BTW I also notice this on my laptop a Dell 9100. It does not happen all the time and is quite random in nature.
LarryB K & L South Carolina
Support-OrpheusComputing.com wrote:
Larry I had that problem too when I was using it. If your PC is rather slow (CPU wise and not much memory) that MIGHT have something to do with it. I had it worse on an old slow PC (800mhz and 128mb), but not as bad on my main PC. They were both XP SP2 and on the same LAN. So, it might be a CPU thing since FF does suck the CPU resources. But FAIK it could have something completely different. I tried the tweaks and they didn't help.
-Clint
God Bless Clint Hamilton, Owner http://OrpheusComputing.com ) http://ComputersCustomBuilt.com
----- Original Message ----- From: "LarryB" <[EMAIL PROTECTED]>
Yes I am on broadband and I checked those settings as I vaguely remember those instruction.
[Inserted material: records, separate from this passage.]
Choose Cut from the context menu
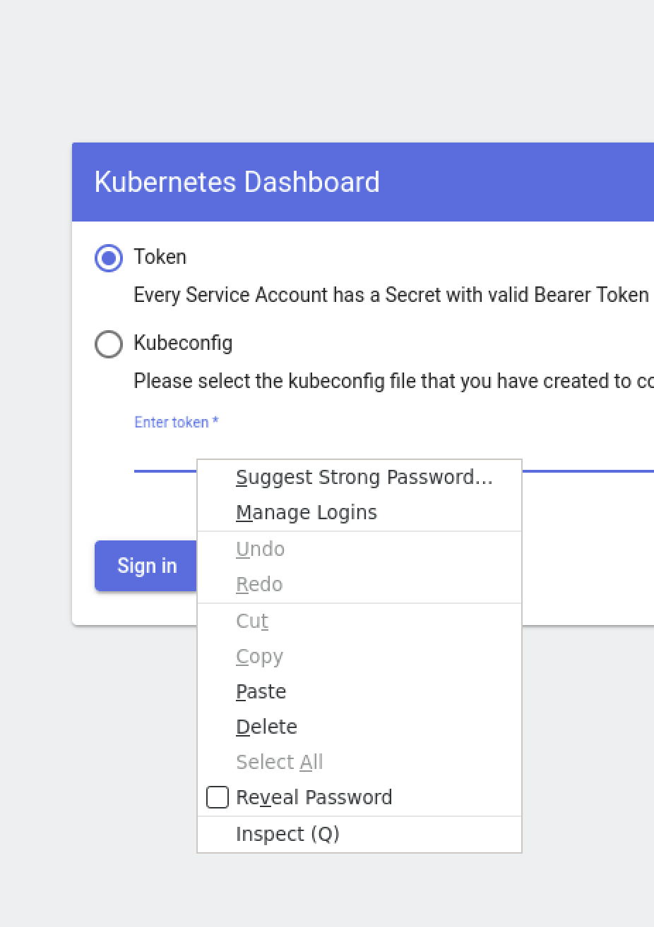This screenshot has width=654, height=927. (x=251, y=621)
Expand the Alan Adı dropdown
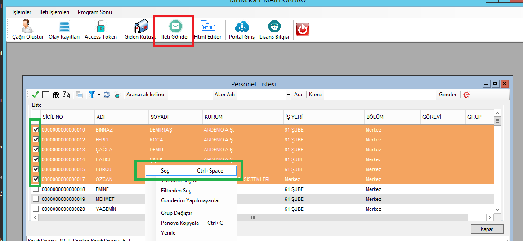 [x=288, y=95]
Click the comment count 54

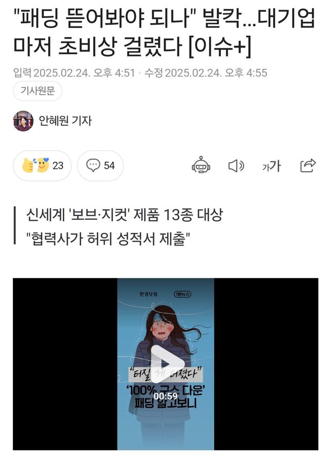click(x=109, y=165)

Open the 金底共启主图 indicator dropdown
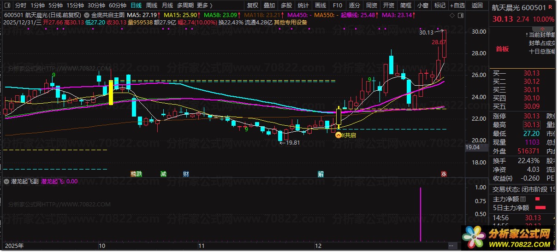(87, 15)

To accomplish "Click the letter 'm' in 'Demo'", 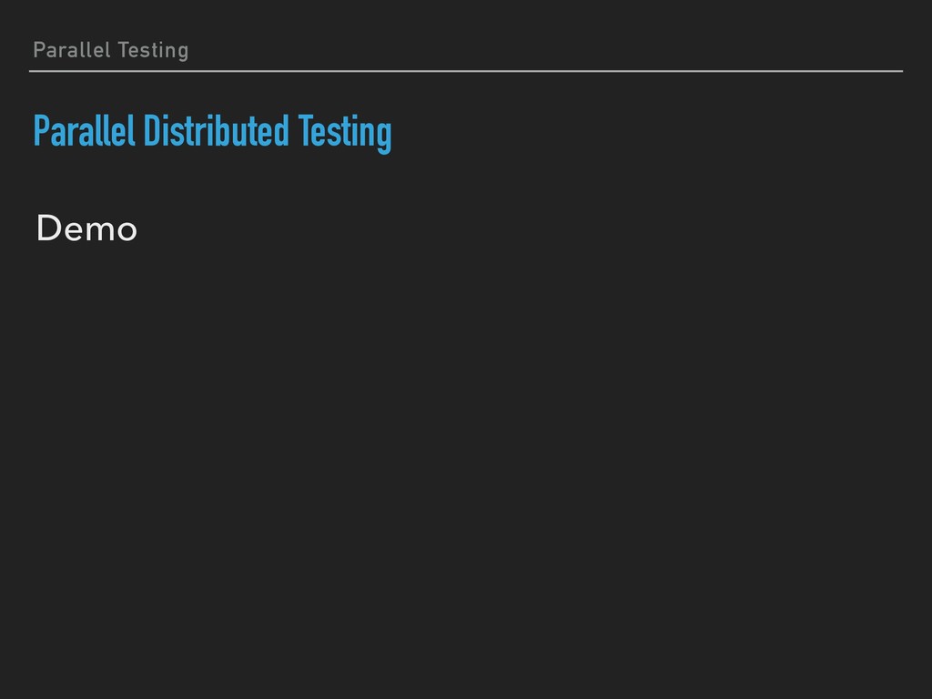I will pyautogui.click(x=98, y=231).
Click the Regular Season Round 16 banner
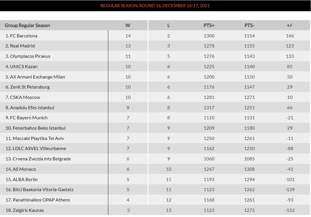Image resolution: width=311 pixels, height=217 pixels. click(155, 6)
Mine have been set that way. So I guess it is something else. I really do not remember having this problem before it has just started in the last couple of months. I have checked if I had installed anything that might change this but nothing comes to mind. Thanks anyway Peter. LarryB K & L South Carolina
Peter Kaulback wrote:
Are you on broadband Larry?
There are some tweaks for FF on broadband, I think Clint posted them once perhaps (I could be wrong).
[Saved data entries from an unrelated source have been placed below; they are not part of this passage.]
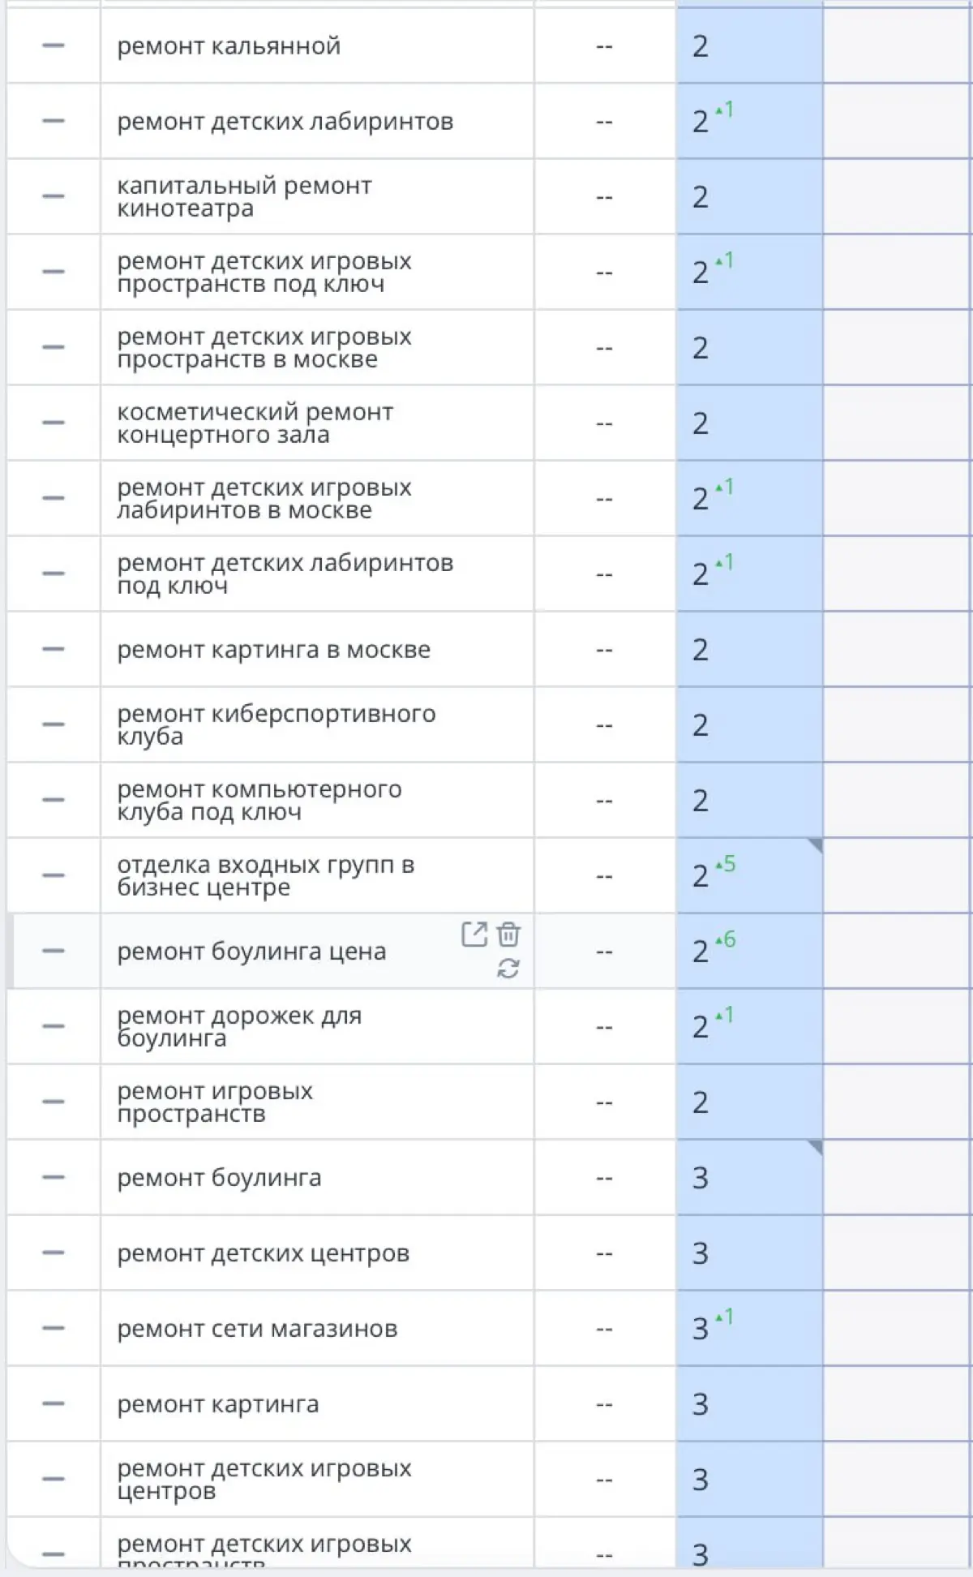Click dash icon beside ремонт сети магазинов

[54, 1329]
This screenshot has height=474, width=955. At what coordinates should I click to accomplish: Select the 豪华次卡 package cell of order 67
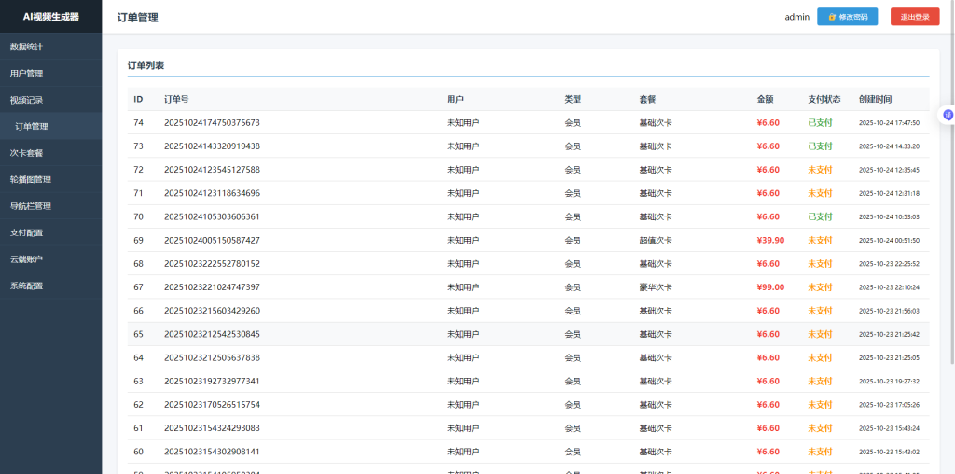655,287
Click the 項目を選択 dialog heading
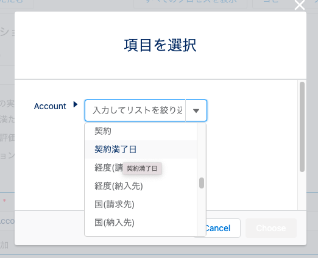The image size is (318, 258). pos(160,45)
Anyways this is what I have, I'm on dialup so I can't verify it :(
1.Type "about:config" into the address bar and hit return. Scroll down and look for the following entries:
network.http.pipelining network.http.proxy.pipelining network.http.pipelining.maxrequests
Normally the browser will make one request to a web page at a time. When
you enable pipelining it will make several at once, which really speeds
up page loading.
2. Alter the entries as follows:
Set "network.http.pipelining" to "true"
Set "network.http.proxy.pipelining" to "true"
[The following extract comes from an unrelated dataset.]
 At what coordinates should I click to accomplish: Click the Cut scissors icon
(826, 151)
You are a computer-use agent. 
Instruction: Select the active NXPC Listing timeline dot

Set "network.http.pipelining.maxrequests" to some number like 30. This means it will make 30 requests at once.
3. Lastly right-click anywhere and select New-> Integer. Name it "nglayout.initialpaint.delay" and set its value to "0". This value is the amount of time the browser waits before it acts on information it recieves.
HTH Larry, let me know if it does.
Peter Kaulback
LarryB wrote:
I have noticed that when using FF and I launch to any site (URL)that it does not connect the first time and shows me a message that it times out. I try it the second time and it always connects. Is it just a matter of extending the time if that is possible? Peter might know the answer to this. I believe he uses FF.